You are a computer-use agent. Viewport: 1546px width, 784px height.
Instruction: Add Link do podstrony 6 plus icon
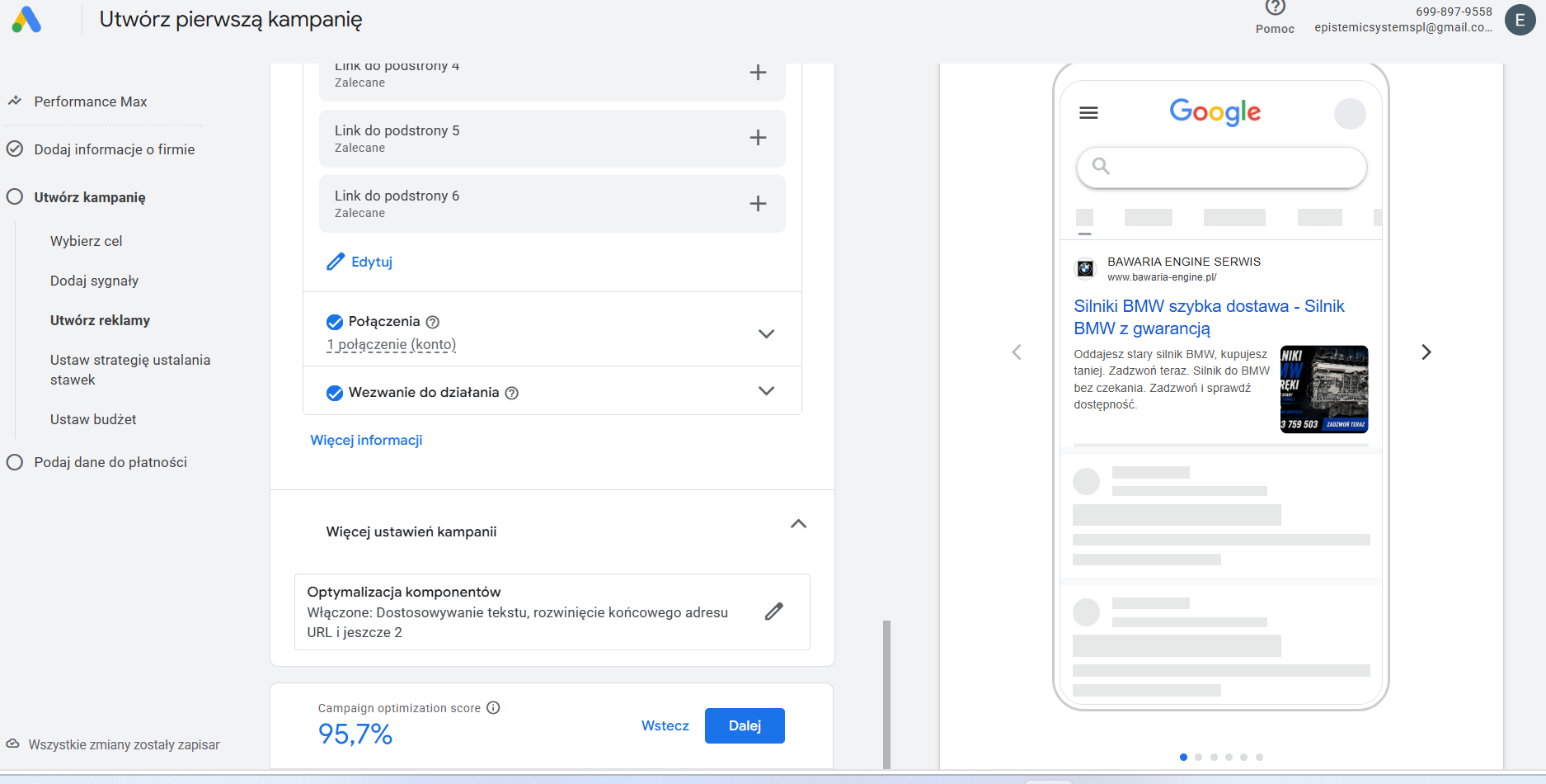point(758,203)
------
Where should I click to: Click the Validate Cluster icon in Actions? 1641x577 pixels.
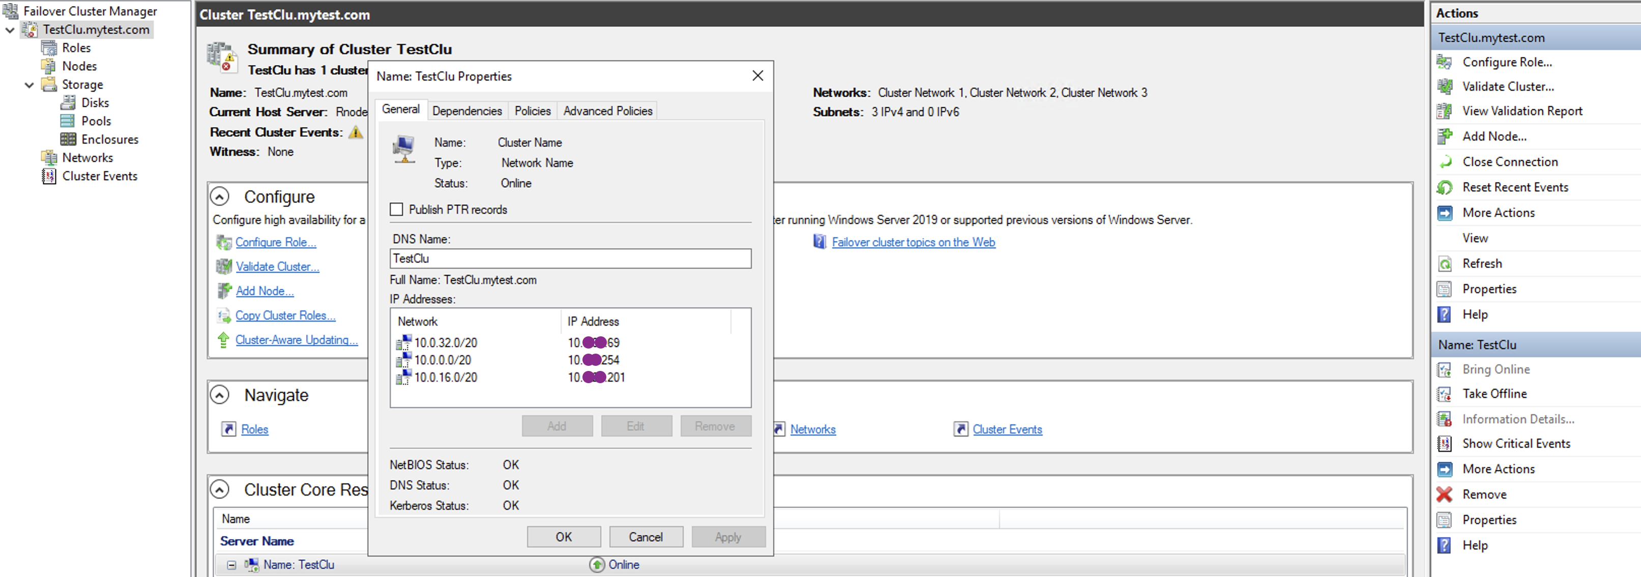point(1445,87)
------
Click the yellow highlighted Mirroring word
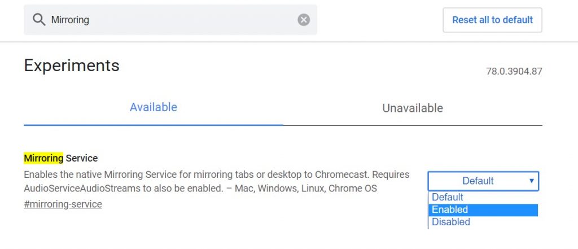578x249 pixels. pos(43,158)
------
> **To do**:
Reproduce the records word for word from the line containing "You are a computer-use" through the line containing "point(758,203)", including both of those lines. Omit the pictures.

> **Exercise result**:
You are a computer-use agent. Viewport: 1546px width, 784px height.
Instruction: Add Link do podstrony 6 plus icon
point(758,203)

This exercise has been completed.